One evening, in the early part of this year, while cooking and washing dishes, I was using one semi-dry finger to scroll up on TikTok. I was listening but not looking at the screen. I heard this man describing his interaction with unconditional love in like a part two or three of his story. Oh, I thought, he’s talking about his Ayahuasca experience. I was a little shaken at the end when I realized he was talking about his NDE which is a near death experience. Oh, duh, I thought as I finally made the correlation.
To varying degrees, each of my Ayahuasca experiences was a near death experience.
And that indescribable bliss which I felt after surrendering to the darkness was unconditional love. To explain it with feeling words is an overwhelming task. How does one describe the indescribable? Before Ayahuasca, I knew about such love. I had read about it over ten years ago in Dying To Be Me. And I had experienced it that day twenty years ago when the repairman paid my bill. And there were other instances as well, some of which I didn’t immediately recognize.
But to sit in it and be filled with it while under the influence of Ayahuasca, was to feel it intensely. Of all my unconditional love through Ayahuasca experiences, this one that I’m about to talk about takes the cake. That particular night, as Grandmother Ayahuasca’s essence gradually crept upon me, I felt very confident and in retrospect, perhaps arrogant. I had convinced myself that I was so surrendered, that vomiting, or purging as the Ayahuasca crowd likes to call it, was probably not going to be necessary.

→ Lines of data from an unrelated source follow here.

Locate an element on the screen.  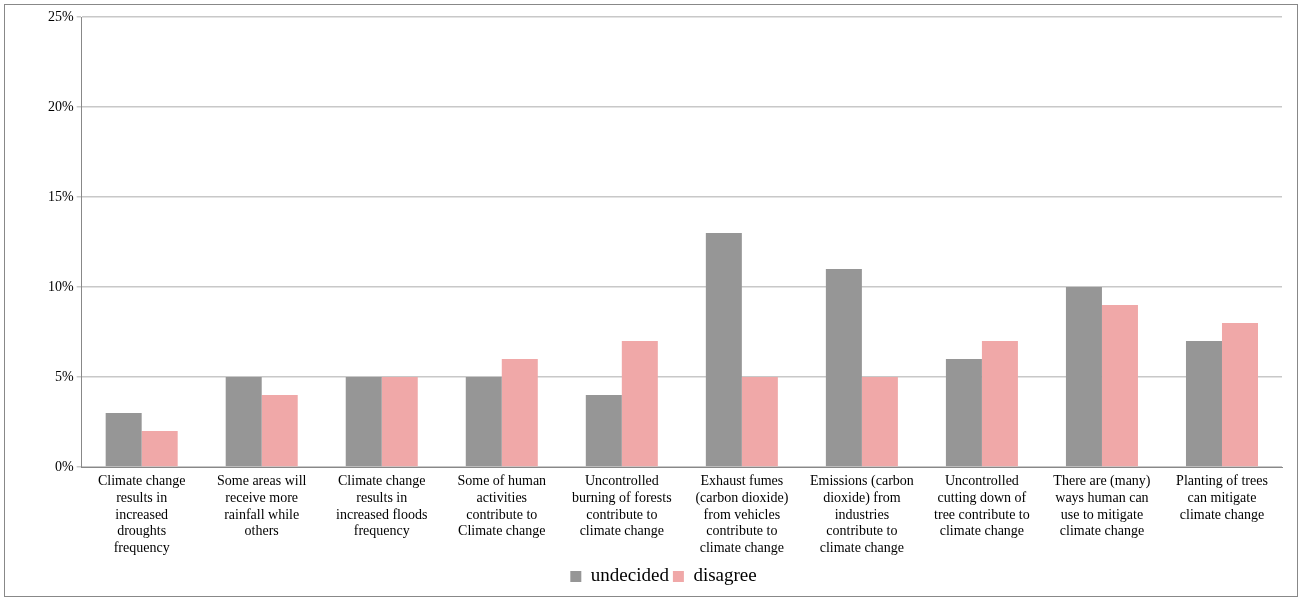
x-tick-label: Some areas will receive more rainfall while others is located at coordinates (262, 506).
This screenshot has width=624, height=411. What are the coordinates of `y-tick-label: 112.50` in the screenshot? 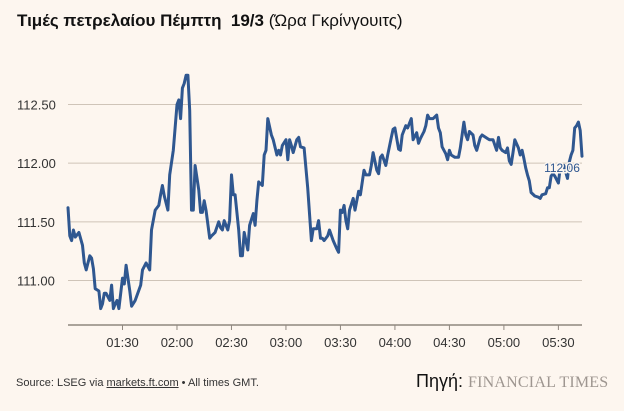 It's located at (36, 106).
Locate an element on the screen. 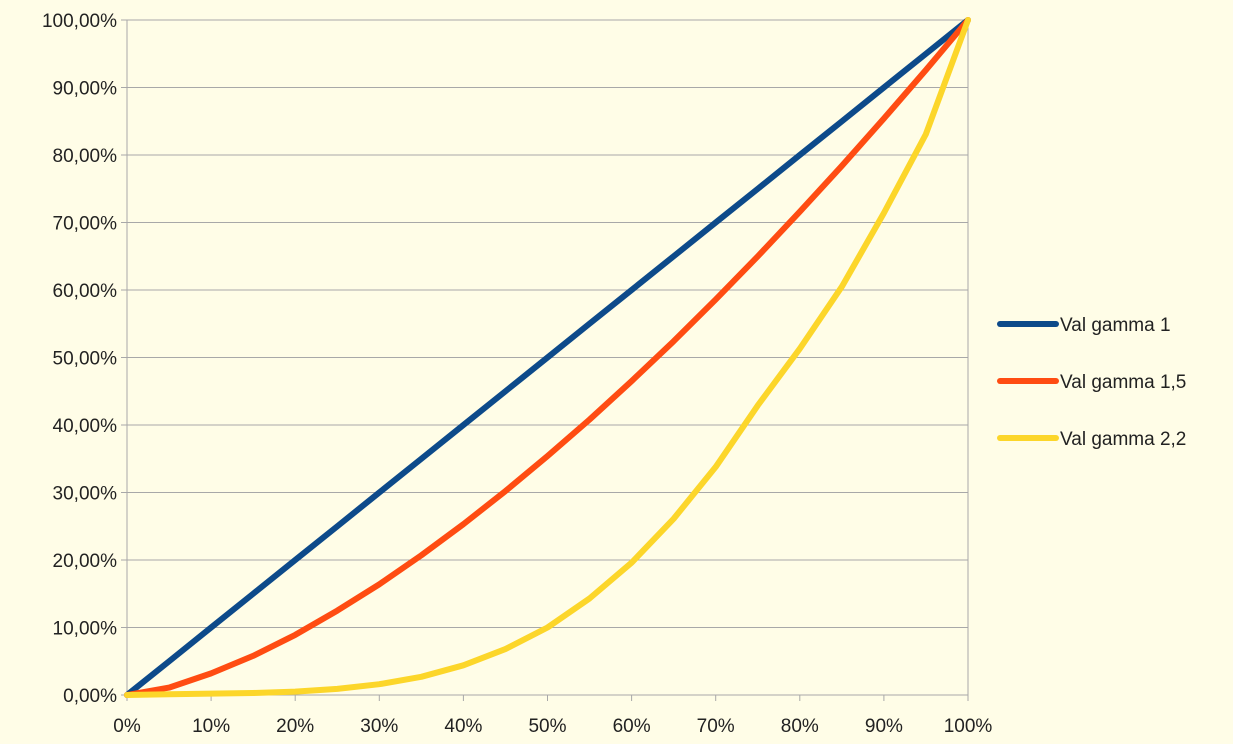 The image size is (1233, 744). legend-label-1: Val gamma 1 is located at coordinates (1116, 326).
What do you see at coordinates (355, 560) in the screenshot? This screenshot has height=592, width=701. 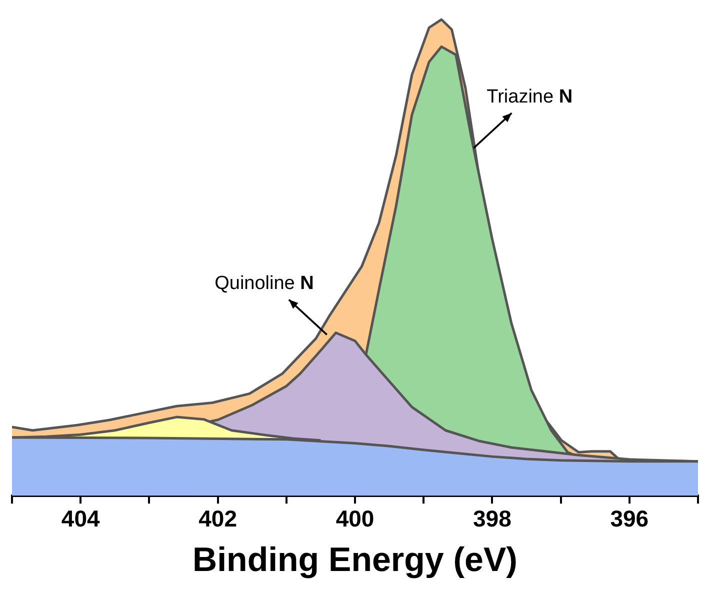 I see `x-axis-title: Binding Energy (eV)` at bounding box center [355, 560].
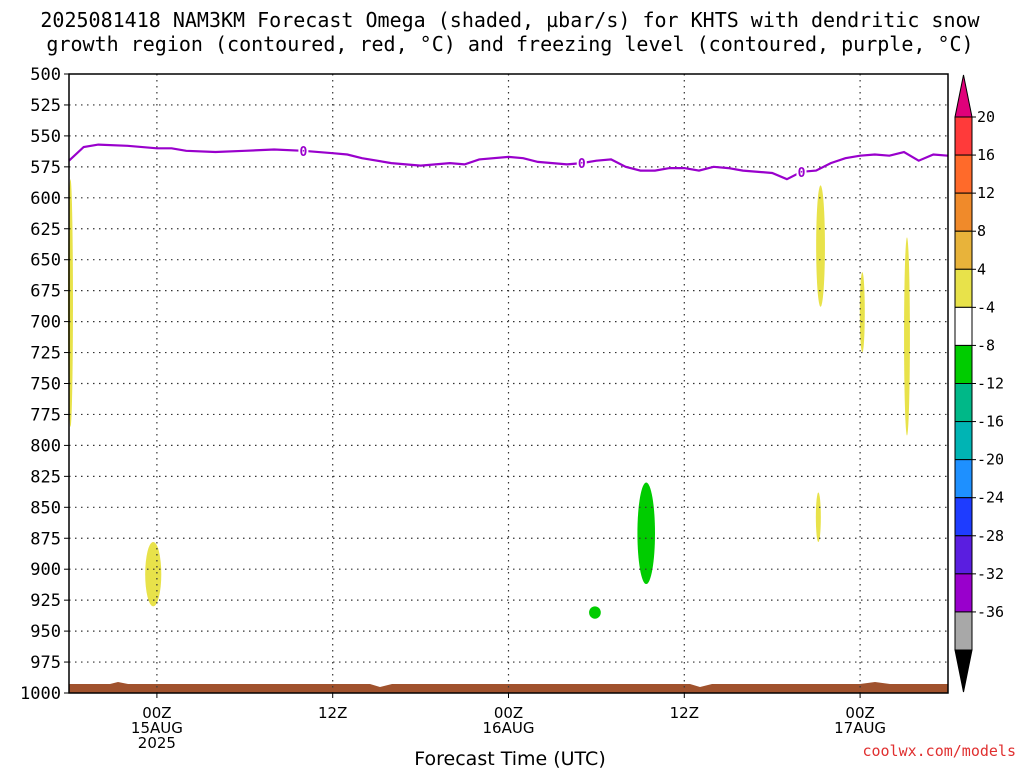  Describe the element at coordinates (157, 728) in the screenshot. I see `x-tick-label: 15AUG` at that location.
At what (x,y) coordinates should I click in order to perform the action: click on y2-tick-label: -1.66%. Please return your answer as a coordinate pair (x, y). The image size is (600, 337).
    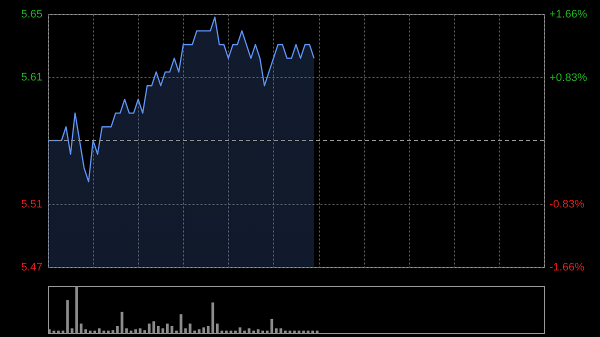
    Looking at the image, I should click on (568, 268).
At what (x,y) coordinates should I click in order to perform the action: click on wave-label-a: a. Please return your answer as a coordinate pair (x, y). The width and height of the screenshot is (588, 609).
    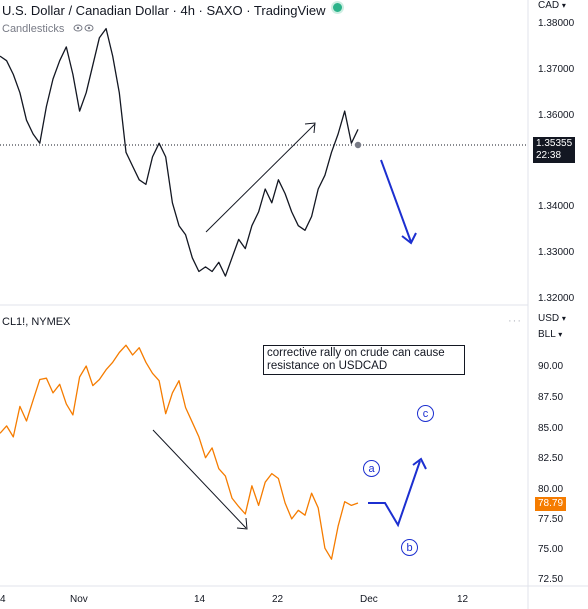
    Looking at the image, I should click on (372, 468).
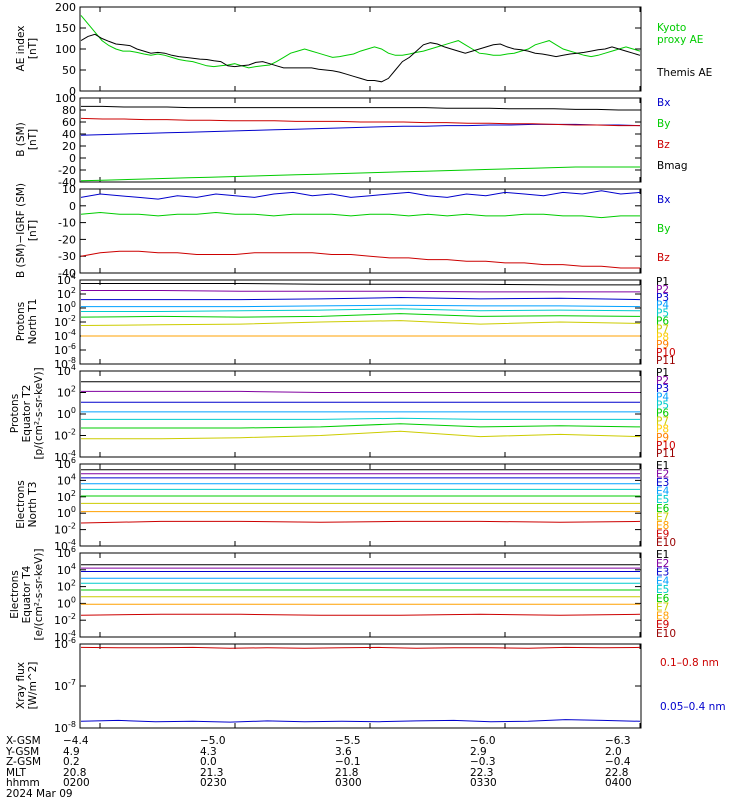  What do you see at coordinates (24, 762) in the screenshot?
I see `ephemeris-row-label: Z-GSM` at bounding box center [24, 762].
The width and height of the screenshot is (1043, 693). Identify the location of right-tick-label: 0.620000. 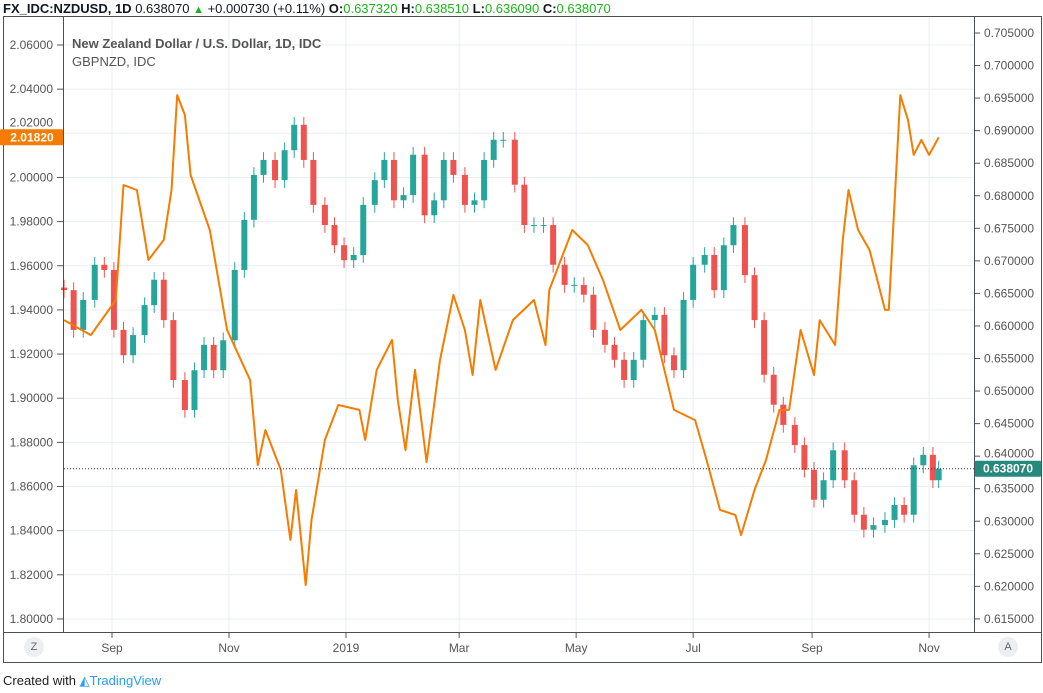
(1009, 586).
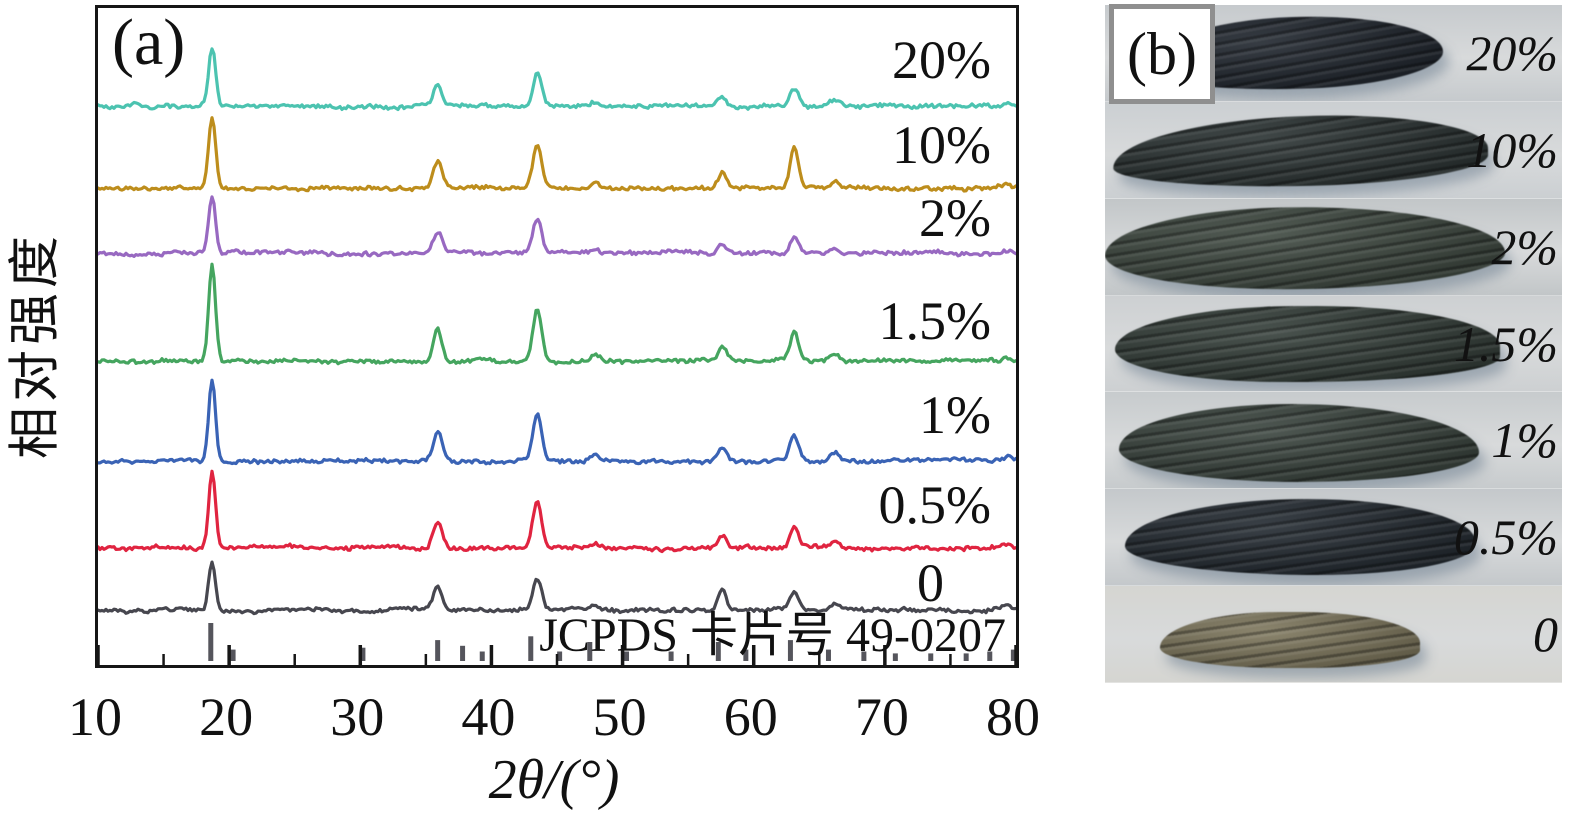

Because I was lying very still and intentionally breathing through the darkness, I believed I was not resisting. Instead, I just kept wondering when the good part was going to start. It seemed like no time before my eyes popped open as I snatched up my vomit bucket. A wave of sickness hurled itself out of my body. I had deluded myself into believing I was willing, when in fact, I had resisted the sickness as long as possible. I hated vomiting. I had done enough of it during my pregnancies to last a lifetime. But soon enough, the good part came.
When I’m under Grandmother Ayahuasca’s spell, music is more alive than I’ve ever known it to be.
And this time, the music, much of which wasn’t in English, once again surged through me as it pulsated and vibrated. It was part of me. I was the music. We were one. It sounds almost cliche now. But I remember how it felt. The music was made of dancing bright and vivid colors which were styled in geometric shapes. Before Ayahuasca, I never appreciated psychedelic art. Even now, I still gravitate first towards soft buttery yellow florals contrasted with the hues of red that roses wear.
But under that influence, the displays were perfect. The good part was so good that I didn’t want to come out of it. But the need to pee was becoming more urgent. When I finally got up, I was still in it but not so much that I couldn’t walk. I looked in the mirror while I was in the bathroom. My eyes looked like those of a fandom character; one who radiates power through them. I couldn’t stop looking. I had never seen them like this before. If my eyes looked like this all the time, I thought, nobody would ever try to trick me again!
I had told the shaman in a shaky voice before drinking his brew, that I wanted to be “untrickable” and “unfoolable.”This was the first ceremony before which I had set a specific intention. The other times, I had always said I just wanted to experience whatever it was that I needed. I returned to my bed under the night sky, believing, or at least hoping, that I had obtained the power to be such a bad ass that nobody was going to try to pull anything over on me ever again. And then I accepted a second dose of the medicine from the shaman.